_SHORT TASK_
Present the listing as a numbered list with blank lines dropped, starting at the line containing "You are a GUI" and ending at the line containing "[x=1038, y=33]". Leave out the pictures.
---------- EXTRACTED RECORDS
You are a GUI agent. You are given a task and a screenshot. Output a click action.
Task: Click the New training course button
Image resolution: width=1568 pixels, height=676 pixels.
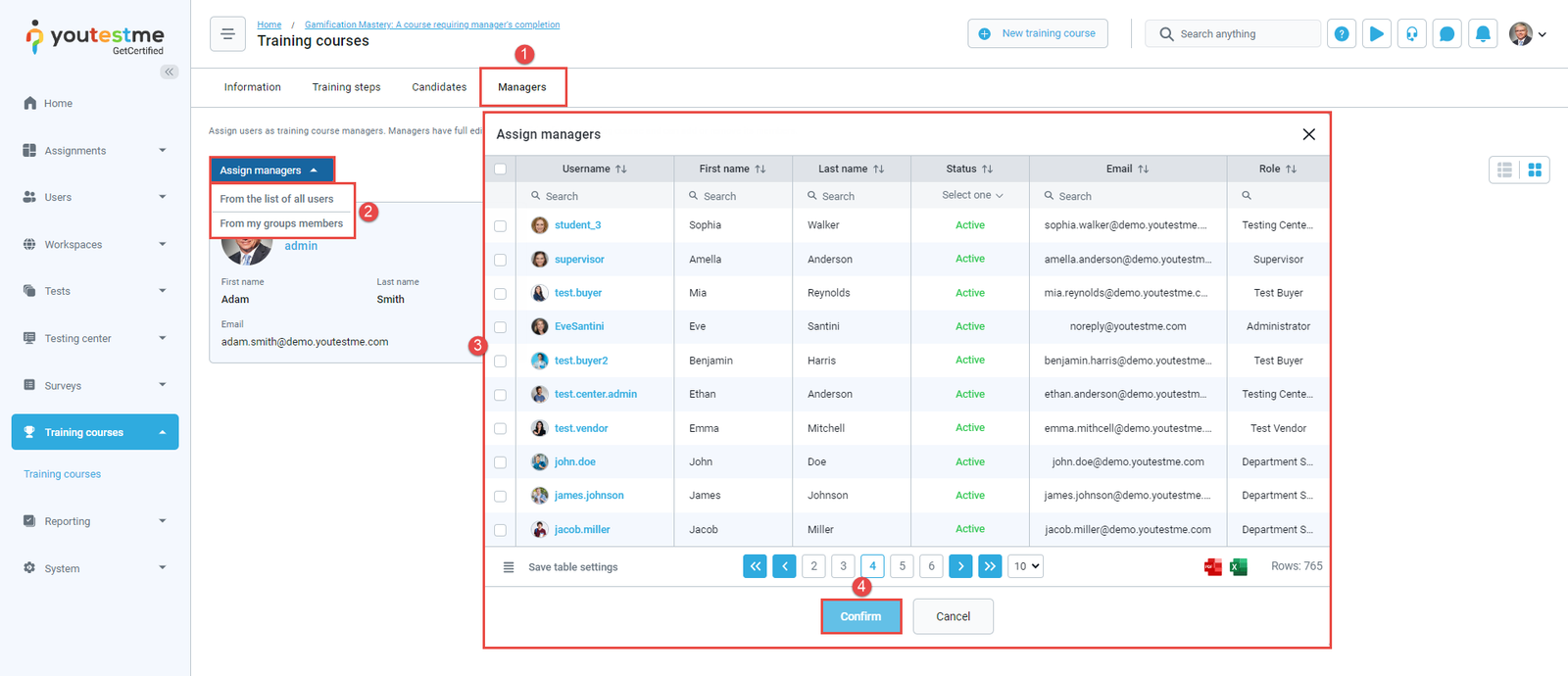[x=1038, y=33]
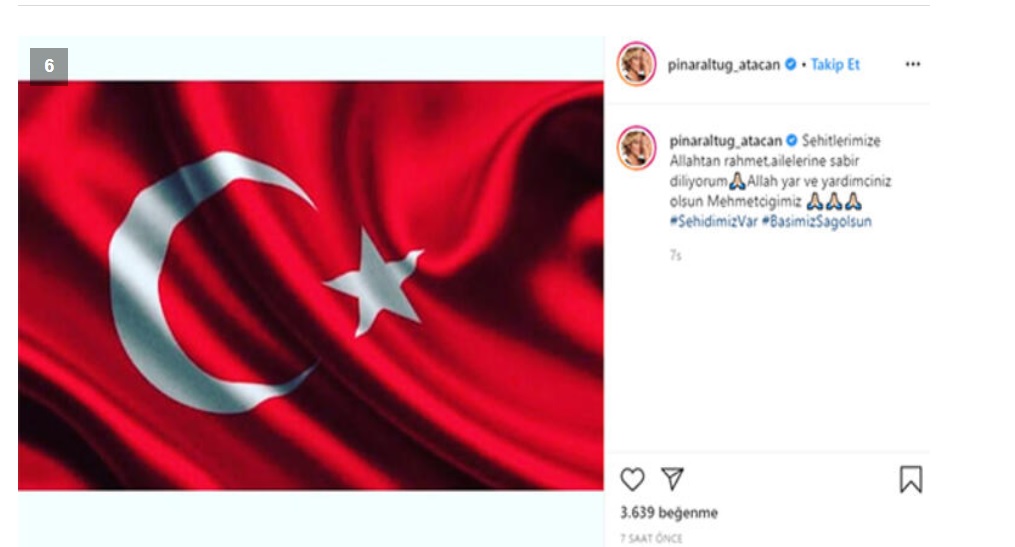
--------------------
---------- EXTRACTED RECORDS
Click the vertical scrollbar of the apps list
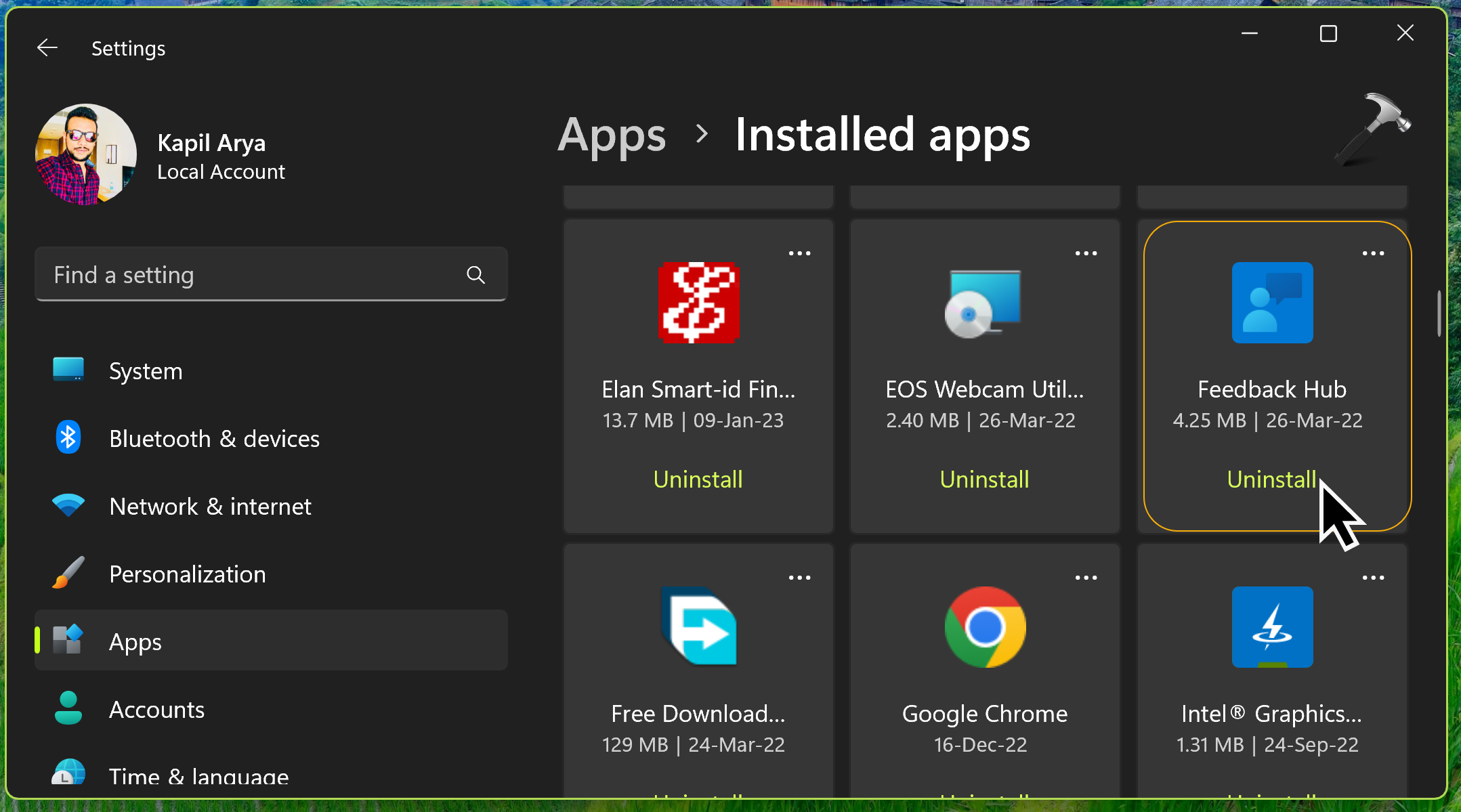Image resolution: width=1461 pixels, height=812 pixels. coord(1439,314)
--------------------
_ANSWER TO THIS EXERCISE_
1. You are a GUI agent. You are given a task and a screenshot. Output a click action.
2. Task: Click the New training course button
3. Image resolution: width=1568 pixels, height=676 pixels.
4. [x=1038, y=33]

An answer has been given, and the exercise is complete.